As we first revealed last year:

Plans to redevelop the Tenderloin parcel upon which the columned Fifth Church of Christ, Scientist sits at 450 O’Farrell Street were approved [in September of 2018], with designs for a new 13-story, mixed-use building to rise behind the church’s existing façade, and around the corner, having been drawn.

But as a condition of the project’s approval, the project team agreed to redesign the lower levels of the development to eliminate the existing colonnade and yield a building that is “contemporary but compatible” with the surrounding historic district.

The revised plans for the project, as newly rendered by BDE Architecture below, will be presented to San Francisco’s Planning Commission this week, after which permits for the development, which is slated to yield 176 residential units along with a new church and a ground floor restaurant/retail space, while razing Shalimar around the corner, to which a spur of the development extends, could be issued and Trammell Crow Residential (TCR) could soon break ground.

While the revised architectural plans for the development were, in fact, approved last year, another big revision has just been requested.

And if approved, the residential component of the project will now be configured as a 303-bedroom “Group Housing” development, positioned as being “well suited [for] workforce housing,” rather than yielding 176 individual apartments.  The approved 46 parking spaces for the building’s residents are now proposed to be eliminated as well.  We’ll keep you posted and plugged-in.

19 thoughts on “Change of Plans for Development to Transform Tenderloin Block”
      1. I’d be perfectly happy if they kept the facade as the base of the new building in memory of the beauty and former dignity of the old building, but it is not a functional structure at present.

      2. I’m sure the developer would let you keep the facade if you can put together enough funds from the preservation contingent.

      3. Fair.

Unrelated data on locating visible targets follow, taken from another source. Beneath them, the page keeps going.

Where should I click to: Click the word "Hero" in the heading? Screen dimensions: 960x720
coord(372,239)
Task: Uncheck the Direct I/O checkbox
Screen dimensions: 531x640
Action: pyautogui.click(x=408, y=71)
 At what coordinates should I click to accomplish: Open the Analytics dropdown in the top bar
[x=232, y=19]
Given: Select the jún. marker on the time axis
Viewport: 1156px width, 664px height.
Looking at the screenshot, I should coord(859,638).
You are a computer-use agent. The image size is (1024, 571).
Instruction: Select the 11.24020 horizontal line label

I would keep the facade too. But if Planning says they have to kill it, then they have to kill it.

  1. One of the rare instances where historical preservation *should* be implemented. I guess auto body shops are higher on the radar in this city.

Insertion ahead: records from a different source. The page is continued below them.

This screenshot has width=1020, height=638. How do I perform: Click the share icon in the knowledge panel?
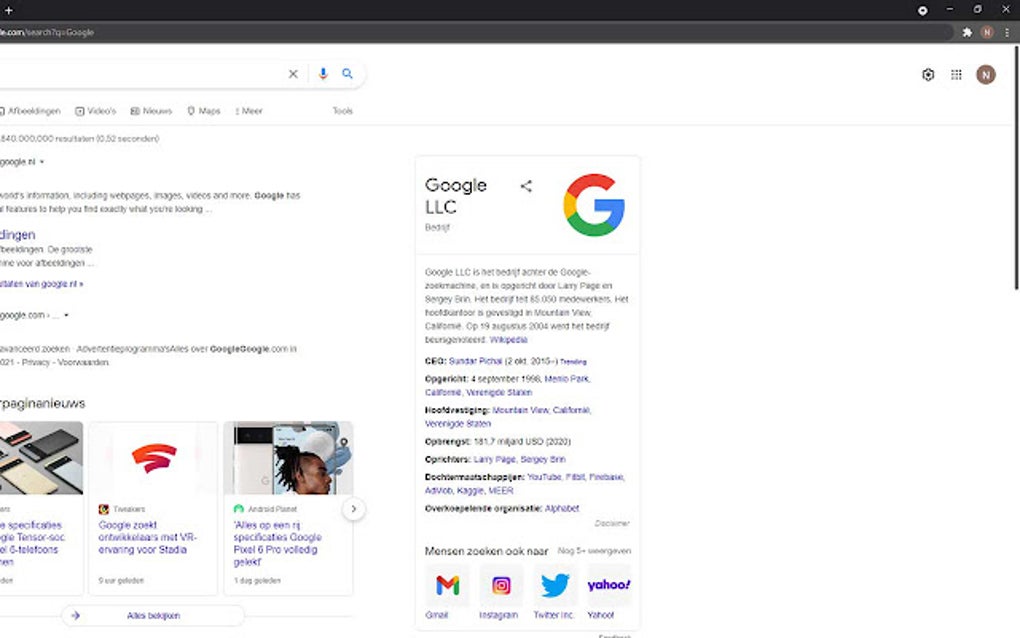(526, 186)
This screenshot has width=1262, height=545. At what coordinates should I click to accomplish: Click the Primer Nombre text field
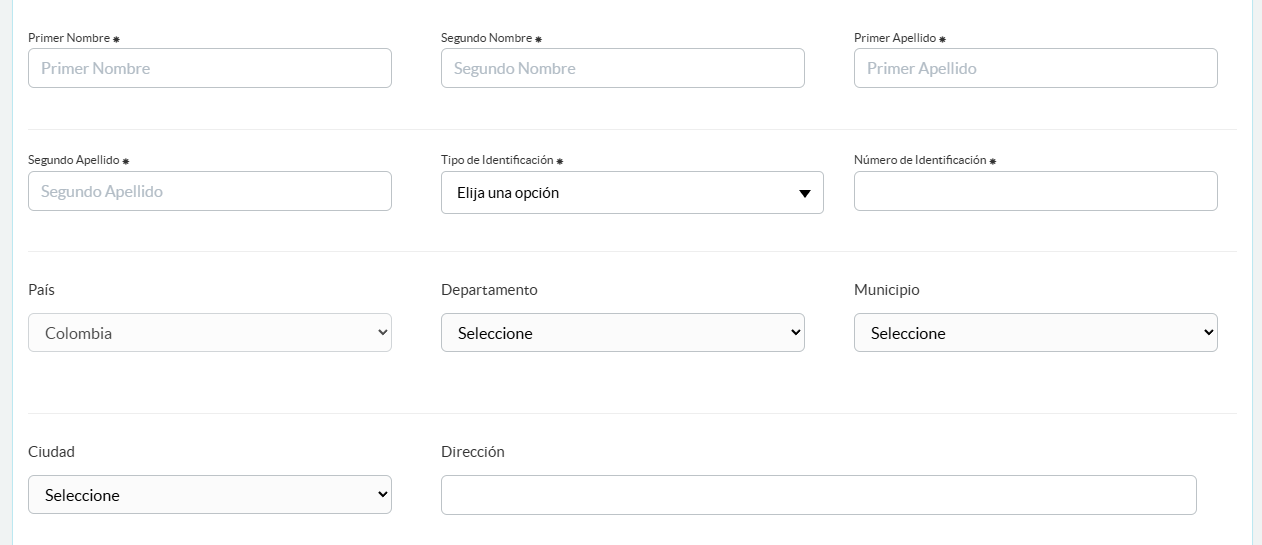pyautogui.click(x=210, y=68)
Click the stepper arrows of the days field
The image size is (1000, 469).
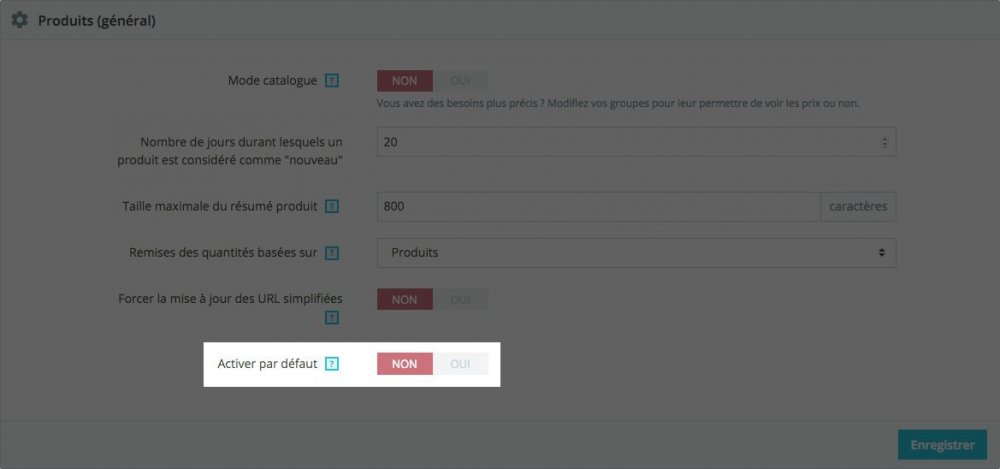click(x=884, y=142)
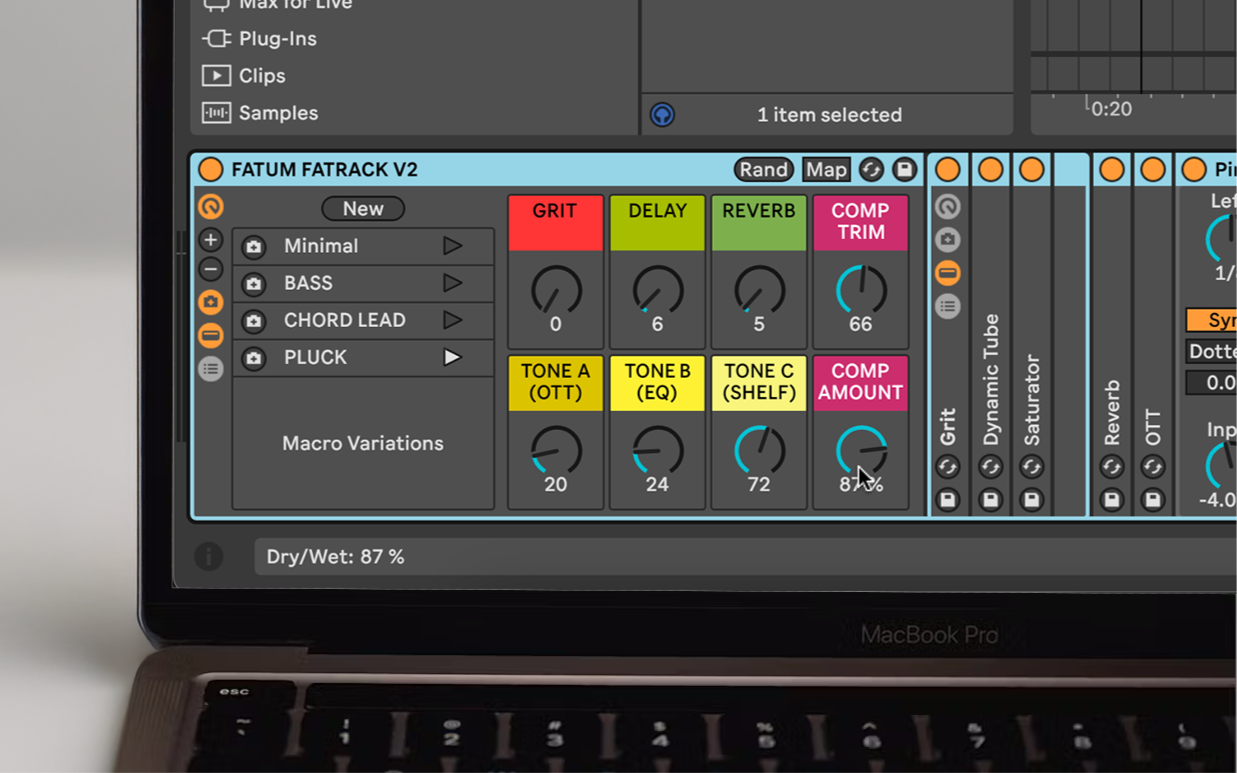Click the camera icon beside PLUCK variation

(254, 358)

  2. What does “group housing” entail? I assume it will be run by one of those tech-oriented “subscription housing” outfits?

    1. Group Housing is a designation which allows for smaller, higher density, units with shared resources (kitchen/living) to be developed and effectively bypasses Planning Code requirements that stipulate the percentage of two-bedroom or larger units that a development must include.

  3. This building should be preserved. Not only is it architecturally appealing, a good example of neo-classical revival, but Christian Science is a neat, peculiarly American religion, emerging at least in part from the excesses of 19th century bleeding and purging in medicine. It would be a pity to lose this building.

    1. The building is only open 3 hours twice a week: Sunday mornings and Wednesday nights. The Church members don’t engage the neighborhood. I can’t wait for it to be gone and have more people living on this block. However we don’t need more transient housing in the area. We need more residents. I would prefer the apartment plans.